Depois de anos — especificamente 10 anos — vivendo e sobrevivendo como influenciadora, YouTuber, garota do Instagram ou até mesmo a “pequena blogueira” (sem nem mesmo ter um blog), é com grande prazer que anuncio que quem não se atreve a ser quem realmente é jamais poderá experimentar a nobreza de se conectar e influenciar tantas pessoas incríveis, mas que, em sua maioria, simplesmente não se permitiram ser quem são.
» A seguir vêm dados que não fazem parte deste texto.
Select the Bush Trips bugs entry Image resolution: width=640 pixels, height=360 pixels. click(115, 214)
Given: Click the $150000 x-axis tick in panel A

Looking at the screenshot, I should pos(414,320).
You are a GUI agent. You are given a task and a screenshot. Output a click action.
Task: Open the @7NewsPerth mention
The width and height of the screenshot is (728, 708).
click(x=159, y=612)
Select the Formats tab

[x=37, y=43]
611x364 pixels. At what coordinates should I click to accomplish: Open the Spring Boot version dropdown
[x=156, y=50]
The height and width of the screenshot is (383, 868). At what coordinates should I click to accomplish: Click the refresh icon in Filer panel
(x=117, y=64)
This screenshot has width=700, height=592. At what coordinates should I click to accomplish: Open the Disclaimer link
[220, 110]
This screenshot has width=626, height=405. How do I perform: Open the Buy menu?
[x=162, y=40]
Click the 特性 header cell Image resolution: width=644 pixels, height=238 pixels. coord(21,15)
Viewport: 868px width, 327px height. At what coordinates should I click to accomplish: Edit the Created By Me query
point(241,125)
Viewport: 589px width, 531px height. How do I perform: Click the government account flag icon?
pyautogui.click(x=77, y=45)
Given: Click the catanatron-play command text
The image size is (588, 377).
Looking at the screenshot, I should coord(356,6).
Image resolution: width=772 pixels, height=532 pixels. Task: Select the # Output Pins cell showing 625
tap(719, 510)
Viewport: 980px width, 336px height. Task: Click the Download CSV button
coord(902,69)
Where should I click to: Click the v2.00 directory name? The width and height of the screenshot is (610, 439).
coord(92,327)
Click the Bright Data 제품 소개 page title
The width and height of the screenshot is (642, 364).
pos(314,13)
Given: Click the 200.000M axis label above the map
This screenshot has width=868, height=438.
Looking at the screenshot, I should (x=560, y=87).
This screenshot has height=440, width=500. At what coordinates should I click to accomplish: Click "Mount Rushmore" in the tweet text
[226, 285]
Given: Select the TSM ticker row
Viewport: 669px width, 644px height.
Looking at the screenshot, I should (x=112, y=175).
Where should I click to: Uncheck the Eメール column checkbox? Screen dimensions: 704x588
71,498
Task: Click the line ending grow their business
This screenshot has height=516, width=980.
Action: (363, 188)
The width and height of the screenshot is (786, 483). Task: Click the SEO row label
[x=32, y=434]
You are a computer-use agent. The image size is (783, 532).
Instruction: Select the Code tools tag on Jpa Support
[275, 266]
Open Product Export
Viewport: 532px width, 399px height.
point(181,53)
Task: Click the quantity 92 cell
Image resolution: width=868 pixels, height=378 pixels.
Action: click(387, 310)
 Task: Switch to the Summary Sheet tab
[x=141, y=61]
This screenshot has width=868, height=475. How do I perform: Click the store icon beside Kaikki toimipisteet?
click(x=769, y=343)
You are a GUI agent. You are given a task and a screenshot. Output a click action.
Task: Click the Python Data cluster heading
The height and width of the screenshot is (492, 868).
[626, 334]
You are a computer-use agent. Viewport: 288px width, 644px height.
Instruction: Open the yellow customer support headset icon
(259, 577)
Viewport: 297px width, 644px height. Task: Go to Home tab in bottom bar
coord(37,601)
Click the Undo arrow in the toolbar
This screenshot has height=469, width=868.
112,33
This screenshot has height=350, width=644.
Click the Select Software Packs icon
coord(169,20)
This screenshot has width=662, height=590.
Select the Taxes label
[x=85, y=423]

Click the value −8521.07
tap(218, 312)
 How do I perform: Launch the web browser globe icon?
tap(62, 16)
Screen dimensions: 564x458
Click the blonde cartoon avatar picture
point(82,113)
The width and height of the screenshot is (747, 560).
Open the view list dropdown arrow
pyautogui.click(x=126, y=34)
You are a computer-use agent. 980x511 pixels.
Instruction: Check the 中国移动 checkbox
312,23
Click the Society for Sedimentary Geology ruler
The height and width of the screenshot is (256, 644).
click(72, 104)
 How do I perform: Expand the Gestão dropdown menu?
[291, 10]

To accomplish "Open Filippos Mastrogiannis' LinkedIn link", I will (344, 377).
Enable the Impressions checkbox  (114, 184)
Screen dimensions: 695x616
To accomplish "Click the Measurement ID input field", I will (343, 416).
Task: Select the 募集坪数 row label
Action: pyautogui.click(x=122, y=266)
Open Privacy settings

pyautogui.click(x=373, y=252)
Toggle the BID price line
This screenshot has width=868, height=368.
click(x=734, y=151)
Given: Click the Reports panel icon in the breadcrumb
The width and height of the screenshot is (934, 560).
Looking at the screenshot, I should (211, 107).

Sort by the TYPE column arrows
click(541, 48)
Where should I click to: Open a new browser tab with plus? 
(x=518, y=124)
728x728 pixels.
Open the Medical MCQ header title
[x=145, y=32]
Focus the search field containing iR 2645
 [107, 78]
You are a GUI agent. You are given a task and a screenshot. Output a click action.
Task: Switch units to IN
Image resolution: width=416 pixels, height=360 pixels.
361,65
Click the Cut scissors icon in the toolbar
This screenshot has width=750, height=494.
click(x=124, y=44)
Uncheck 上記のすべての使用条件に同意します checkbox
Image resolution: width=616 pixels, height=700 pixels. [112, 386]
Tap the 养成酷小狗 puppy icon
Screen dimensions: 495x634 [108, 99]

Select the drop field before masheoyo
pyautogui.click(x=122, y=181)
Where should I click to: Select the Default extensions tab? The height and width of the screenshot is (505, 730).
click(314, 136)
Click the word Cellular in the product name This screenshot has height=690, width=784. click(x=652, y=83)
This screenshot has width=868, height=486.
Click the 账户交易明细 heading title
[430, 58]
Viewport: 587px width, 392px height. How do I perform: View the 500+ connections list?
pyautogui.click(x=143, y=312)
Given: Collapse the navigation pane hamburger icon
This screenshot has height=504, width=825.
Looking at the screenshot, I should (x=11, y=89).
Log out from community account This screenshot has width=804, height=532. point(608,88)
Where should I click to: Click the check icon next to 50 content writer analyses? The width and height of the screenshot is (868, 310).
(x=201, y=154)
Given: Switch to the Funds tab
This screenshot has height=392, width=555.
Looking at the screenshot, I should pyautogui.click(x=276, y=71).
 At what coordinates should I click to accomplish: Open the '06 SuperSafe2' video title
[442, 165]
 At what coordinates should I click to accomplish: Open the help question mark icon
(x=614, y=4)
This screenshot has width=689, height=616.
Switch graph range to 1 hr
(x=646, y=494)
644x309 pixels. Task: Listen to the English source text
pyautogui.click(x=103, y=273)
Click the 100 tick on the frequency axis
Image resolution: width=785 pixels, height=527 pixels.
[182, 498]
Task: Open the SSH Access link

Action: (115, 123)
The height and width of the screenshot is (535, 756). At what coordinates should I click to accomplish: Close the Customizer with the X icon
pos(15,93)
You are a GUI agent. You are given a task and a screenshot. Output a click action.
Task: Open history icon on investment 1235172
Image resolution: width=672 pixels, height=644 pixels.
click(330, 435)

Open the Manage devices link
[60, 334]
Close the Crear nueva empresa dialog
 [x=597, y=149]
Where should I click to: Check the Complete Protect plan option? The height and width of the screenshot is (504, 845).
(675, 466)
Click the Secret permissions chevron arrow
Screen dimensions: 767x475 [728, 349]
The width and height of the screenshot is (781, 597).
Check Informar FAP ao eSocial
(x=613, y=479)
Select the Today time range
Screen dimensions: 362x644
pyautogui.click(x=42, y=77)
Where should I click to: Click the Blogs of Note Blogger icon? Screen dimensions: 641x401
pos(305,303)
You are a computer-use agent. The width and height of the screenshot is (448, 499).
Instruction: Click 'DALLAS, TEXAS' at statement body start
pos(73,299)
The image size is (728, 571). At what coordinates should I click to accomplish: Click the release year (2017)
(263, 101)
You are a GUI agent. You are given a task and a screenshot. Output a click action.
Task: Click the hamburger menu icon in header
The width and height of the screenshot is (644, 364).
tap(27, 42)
A mesmice se tornou rotina, e poucos se atrevem a dizer o que pensam e a exercer o que idealizam. Vivemos numa era em que as pessoas temem a rejeição mais do que a morte!

O medo nada mais é do que a antecipação de algo ruim que ainda não aconteceu. E, mesmo residindo no futuro, ele ainda nos paralisa no presente a ponto de nos colocar em um espaço onde replicar o que já funciona se torna um ambiente seguro.

A beleza da internet? É poder dividir e inspirar. Uma tristeza dela? É poder fingir e se anular.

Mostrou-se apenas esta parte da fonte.